→ About this task
Copy each line that includes the string "beside" from the material into your answer.

══ The records

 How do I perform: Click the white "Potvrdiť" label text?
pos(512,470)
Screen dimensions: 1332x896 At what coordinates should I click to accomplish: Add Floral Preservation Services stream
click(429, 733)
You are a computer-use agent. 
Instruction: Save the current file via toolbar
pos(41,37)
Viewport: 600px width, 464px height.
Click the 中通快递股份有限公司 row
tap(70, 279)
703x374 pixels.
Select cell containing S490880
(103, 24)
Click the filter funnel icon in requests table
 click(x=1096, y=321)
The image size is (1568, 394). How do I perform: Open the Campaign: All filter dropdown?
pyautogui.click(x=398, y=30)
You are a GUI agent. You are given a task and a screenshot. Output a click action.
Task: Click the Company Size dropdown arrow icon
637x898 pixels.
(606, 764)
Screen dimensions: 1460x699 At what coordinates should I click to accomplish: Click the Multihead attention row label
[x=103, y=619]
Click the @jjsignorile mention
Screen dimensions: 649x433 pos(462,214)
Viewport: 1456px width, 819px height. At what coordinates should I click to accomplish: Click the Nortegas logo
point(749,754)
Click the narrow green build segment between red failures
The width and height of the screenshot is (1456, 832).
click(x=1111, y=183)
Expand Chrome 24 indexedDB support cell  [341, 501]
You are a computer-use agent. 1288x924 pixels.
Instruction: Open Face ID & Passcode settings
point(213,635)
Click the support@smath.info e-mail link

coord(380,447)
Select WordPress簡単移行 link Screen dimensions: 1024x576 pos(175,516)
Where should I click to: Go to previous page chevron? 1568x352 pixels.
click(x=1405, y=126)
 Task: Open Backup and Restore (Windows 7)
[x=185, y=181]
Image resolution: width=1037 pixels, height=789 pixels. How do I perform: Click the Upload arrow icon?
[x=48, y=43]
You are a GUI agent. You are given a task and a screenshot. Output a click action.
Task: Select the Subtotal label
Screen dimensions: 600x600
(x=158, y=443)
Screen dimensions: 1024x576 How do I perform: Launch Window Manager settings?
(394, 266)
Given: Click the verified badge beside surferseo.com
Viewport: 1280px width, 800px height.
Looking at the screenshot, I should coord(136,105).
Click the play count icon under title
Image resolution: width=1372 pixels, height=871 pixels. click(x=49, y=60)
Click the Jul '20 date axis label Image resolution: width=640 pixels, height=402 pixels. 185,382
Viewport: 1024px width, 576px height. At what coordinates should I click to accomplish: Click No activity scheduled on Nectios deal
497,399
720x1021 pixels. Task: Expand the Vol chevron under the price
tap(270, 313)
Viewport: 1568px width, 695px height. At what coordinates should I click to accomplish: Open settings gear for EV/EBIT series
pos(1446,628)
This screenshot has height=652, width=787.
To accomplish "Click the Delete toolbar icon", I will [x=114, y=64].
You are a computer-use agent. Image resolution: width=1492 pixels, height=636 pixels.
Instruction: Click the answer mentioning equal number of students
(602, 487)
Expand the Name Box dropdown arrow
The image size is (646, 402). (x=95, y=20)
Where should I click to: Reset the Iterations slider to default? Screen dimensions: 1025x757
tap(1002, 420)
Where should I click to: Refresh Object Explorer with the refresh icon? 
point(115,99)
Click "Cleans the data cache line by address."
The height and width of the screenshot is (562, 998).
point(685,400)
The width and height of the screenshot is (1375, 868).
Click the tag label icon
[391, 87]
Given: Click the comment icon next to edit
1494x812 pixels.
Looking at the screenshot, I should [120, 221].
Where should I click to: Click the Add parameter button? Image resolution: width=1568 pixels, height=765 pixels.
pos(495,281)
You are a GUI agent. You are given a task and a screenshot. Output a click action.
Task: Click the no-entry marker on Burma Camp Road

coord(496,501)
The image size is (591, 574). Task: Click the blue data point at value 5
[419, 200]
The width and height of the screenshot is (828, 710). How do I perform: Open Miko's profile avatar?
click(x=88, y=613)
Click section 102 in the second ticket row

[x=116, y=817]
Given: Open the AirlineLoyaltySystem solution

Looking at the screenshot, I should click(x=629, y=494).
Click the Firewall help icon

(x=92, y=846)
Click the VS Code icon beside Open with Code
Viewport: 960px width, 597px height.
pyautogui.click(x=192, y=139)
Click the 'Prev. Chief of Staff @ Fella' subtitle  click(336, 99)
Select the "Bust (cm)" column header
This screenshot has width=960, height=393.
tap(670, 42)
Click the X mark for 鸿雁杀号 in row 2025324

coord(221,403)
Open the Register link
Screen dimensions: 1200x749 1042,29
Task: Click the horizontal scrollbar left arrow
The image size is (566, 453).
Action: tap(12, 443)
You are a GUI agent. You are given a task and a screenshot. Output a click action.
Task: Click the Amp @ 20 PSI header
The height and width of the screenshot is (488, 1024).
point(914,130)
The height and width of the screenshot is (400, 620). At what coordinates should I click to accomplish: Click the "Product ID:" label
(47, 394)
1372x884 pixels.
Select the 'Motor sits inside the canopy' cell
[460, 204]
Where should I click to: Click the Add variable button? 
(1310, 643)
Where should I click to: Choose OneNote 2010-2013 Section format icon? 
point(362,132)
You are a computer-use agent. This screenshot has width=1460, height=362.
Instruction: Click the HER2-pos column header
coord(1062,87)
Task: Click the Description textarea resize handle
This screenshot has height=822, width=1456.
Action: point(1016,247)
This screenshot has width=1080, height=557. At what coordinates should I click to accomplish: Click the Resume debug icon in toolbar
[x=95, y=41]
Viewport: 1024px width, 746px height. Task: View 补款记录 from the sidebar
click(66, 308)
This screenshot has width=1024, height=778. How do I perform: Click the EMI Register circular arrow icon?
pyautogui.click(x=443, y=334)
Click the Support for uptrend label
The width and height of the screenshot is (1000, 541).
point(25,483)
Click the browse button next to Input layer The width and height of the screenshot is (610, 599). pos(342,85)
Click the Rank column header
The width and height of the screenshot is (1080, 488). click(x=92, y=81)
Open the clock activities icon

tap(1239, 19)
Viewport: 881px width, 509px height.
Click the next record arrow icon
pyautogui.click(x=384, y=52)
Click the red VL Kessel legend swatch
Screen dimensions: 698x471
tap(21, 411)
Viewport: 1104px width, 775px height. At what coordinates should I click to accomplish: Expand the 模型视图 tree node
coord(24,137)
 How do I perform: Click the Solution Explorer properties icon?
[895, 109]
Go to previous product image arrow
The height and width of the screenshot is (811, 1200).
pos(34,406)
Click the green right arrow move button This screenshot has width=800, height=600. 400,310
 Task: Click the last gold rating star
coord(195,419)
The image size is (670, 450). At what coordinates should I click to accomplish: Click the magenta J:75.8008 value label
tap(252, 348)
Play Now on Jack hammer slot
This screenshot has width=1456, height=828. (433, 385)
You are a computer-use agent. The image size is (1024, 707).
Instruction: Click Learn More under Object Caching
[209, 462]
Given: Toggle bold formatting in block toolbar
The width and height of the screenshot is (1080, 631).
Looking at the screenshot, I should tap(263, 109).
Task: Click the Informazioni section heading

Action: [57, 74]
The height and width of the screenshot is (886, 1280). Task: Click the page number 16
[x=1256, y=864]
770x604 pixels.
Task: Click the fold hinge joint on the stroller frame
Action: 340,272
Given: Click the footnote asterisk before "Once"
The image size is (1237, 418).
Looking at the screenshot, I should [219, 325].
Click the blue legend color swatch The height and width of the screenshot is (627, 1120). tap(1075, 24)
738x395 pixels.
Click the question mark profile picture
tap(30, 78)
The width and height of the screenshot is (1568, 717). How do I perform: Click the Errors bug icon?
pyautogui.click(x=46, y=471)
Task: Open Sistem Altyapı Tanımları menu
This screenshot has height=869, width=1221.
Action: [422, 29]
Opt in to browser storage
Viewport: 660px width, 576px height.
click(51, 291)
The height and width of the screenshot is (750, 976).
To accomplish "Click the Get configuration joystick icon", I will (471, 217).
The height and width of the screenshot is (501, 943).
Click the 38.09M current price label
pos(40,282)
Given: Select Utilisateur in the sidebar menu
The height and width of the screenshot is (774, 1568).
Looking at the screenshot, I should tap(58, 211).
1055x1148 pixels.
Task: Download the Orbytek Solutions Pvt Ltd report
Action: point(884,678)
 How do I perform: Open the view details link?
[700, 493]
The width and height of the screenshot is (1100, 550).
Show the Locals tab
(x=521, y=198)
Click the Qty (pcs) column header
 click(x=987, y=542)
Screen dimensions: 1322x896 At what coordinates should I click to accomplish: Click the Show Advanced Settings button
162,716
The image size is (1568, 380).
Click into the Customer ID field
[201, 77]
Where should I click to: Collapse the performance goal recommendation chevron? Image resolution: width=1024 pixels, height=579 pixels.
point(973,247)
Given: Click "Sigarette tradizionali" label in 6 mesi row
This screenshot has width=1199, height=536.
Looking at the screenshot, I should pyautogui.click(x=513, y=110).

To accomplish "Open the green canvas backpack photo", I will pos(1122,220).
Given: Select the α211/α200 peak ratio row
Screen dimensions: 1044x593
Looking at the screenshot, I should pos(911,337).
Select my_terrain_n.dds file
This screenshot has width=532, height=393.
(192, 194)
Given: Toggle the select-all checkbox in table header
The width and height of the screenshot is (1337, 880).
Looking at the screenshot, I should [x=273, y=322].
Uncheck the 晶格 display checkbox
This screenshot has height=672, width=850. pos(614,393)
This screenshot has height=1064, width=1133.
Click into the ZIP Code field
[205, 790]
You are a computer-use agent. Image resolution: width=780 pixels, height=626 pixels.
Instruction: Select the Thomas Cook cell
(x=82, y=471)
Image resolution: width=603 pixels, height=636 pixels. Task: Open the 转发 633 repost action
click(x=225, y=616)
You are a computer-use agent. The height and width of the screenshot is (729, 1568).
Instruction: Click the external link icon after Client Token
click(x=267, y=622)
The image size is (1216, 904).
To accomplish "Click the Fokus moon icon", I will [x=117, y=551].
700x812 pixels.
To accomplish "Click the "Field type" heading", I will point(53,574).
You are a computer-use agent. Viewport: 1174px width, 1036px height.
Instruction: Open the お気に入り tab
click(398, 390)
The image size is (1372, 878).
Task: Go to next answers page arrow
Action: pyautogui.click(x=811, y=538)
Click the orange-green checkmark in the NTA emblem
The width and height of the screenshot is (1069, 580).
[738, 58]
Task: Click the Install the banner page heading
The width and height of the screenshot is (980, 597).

════

→ Exercise answer
Given: Click the verified badge beside surferseo.com
Click the VS Code icon beside Open with Code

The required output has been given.